Invoicing is standard accounting practice. We have seasonal contracts, and I send invoices each month. In my business experience, almost all companies invoice to get paid. Just scanning my list of payables, even if we have a flat rate agreement to pay someone, they still send me a monthly invoice. Invoicing also makes it easier for me to track and project my receivables, it's just an accounting thing.

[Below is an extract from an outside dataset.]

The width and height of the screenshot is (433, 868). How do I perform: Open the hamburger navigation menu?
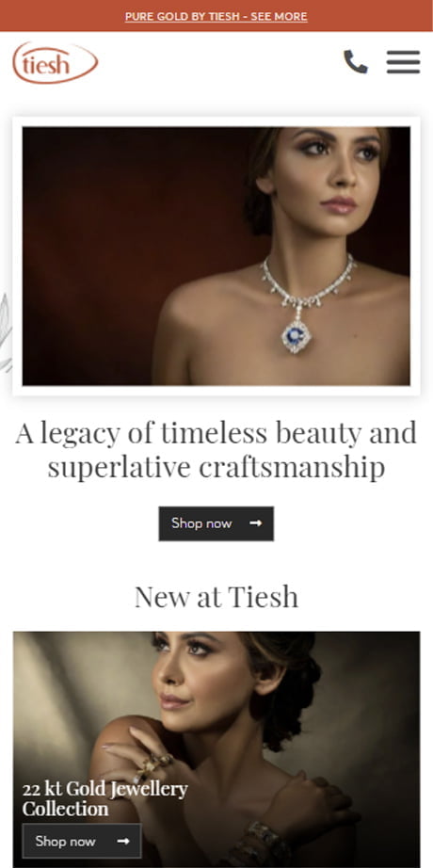point(403,62)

If a customer is going to delay or withhold payment, they will do it regardless of whether or not they have an invoice, they'll find some excuse or other.


----------



## grandview (Oct 9, 2005)

I understand about the invoicing of customers.I just mean more so for maintenance companies. You sign their contact which has the terms of payment. So why can't they just enter the amount of money for x amount of months and the check get cut on the 30-45th day


----------



## JD Dave (Mar 20, 2007)

Look at it from the other side. I don't pay bills unless someone send me an invoice. I use to send cheques out without invoices and it was like pulling teeth to get a receipt.


----------



## grandview (Oct 9, 2005)

Yes agree JD. But the check was cashed so would that be good enough as a receipt?


----------



## paponte (Oct 28, 2003)

I often wonder the same, especially with maintenance like you suggested. One thing that helps me out a bit but is not bulletproof. I offered several payment options to the client one being a season total divided by eight equal payments, due on the first of every month. It clearly states we will not send an invoice. While it works for residential, most commercial clients will NOT pay anything unless they have an invoice... not a statement an invoice. That's another thing that bugs me. Invoice vs. statement.


----------



## jklawn&Plow (Jan 8, 2011)

For lawns I offer Full pay, 3 pay, 6 pay. I tack on $12-16 for the 3 payment plan and another $12-16 for the 6. Its all on the contract. and currently I copy the contract and send out as an invoice ( there is "office use only" section at bottom of contract for invoice record)

For plowing they pay full or twice. Same setup though. 2nd payment is due on my birthday and better not be late. They all get good service no big deal I just send "2nd notice" and write "I didn't get the 2nd check yet"


----------